Metadata for Simulated Brain Lesion Classification Tasks
Description
The BrainLesion-15Class (100 Patients) dataset is a fully synthetic metadata collection representing 100 simulated brain MRI cases labeled with 15 real-world-inspired lesion types such as Glioma, Stroke, MS, and AVM. Each entry includes demographic info (age, gender), imaging modality (T1, T2, FLAIR, T1c), scan resolution, and scanner type.
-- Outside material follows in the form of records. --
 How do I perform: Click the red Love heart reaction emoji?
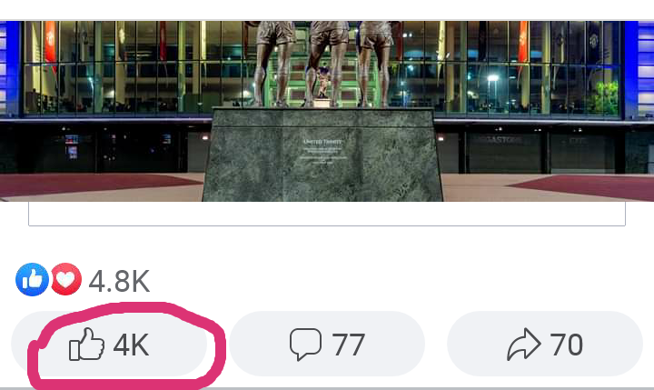pyautogui.click(x=66, y=279)
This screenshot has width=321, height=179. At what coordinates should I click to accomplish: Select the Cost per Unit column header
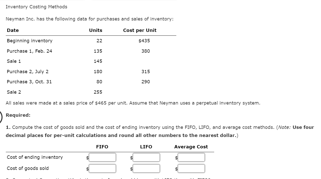tap(140, 30)
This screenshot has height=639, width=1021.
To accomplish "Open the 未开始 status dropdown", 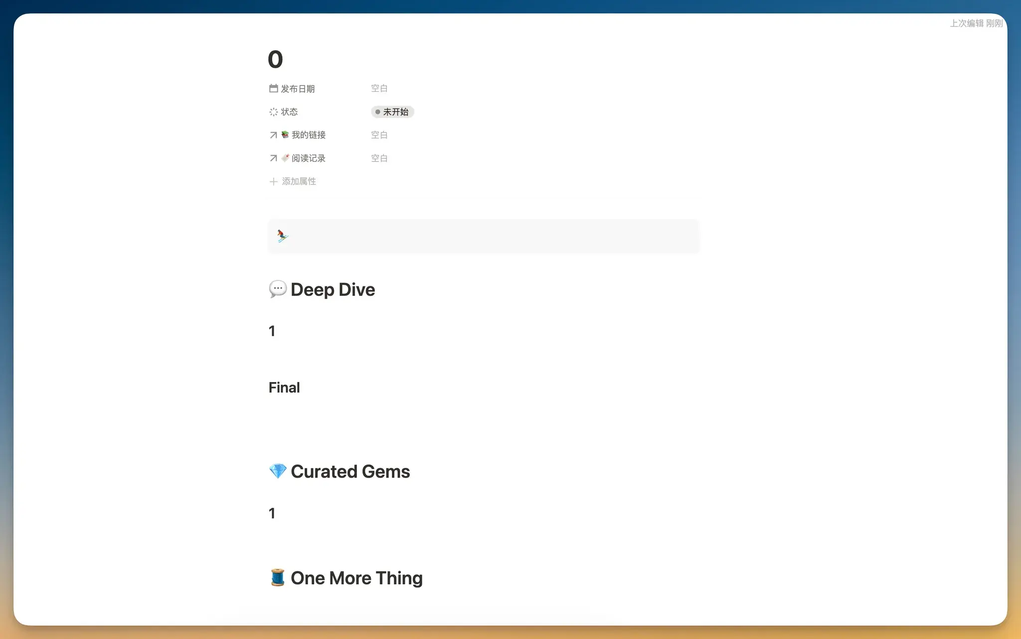I will point(392,112).
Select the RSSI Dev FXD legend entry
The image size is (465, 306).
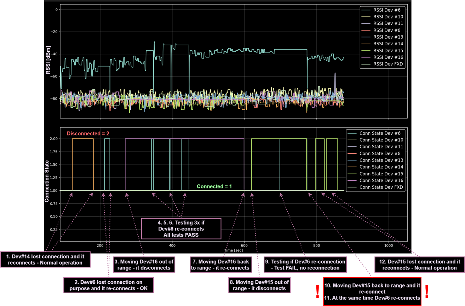(x=389, y=64)
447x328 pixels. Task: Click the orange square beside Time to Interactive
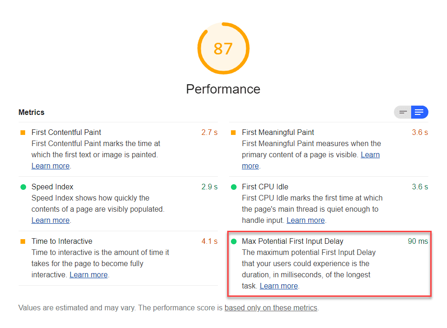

The dataset is ideal for machine learning tasks like multi-class classification, metadata filtering, and data stratification, while being completely privacy-safe and non-clinical.
Files
Steps to reproduce
To reproduce the BrainLesion-15Class (100 Patients) dataset, begin by defining a list of 15 commonly known brain lesion types such as Glioma, Stroke, or AVM. Using Python libraries like numpy and pandas, randomly generate patient metadata including age (between 20 and 80), gender (male or female), MRI modality (T1, T2, FLAIR, T1c), scan resolution, and scanner type (e.g., GE 3T). Create a DataFrame where each row represents a synthetic subject and assign a lesion type randomly from the predefined list. Ensure reproducibility by setting a fixed random seed. Finally, export the dataset to a CSV file using df.to_csv(). This process creates a fully synthetic, privacy-safe metadata file suitable for machine learning and medical imaging experimentation.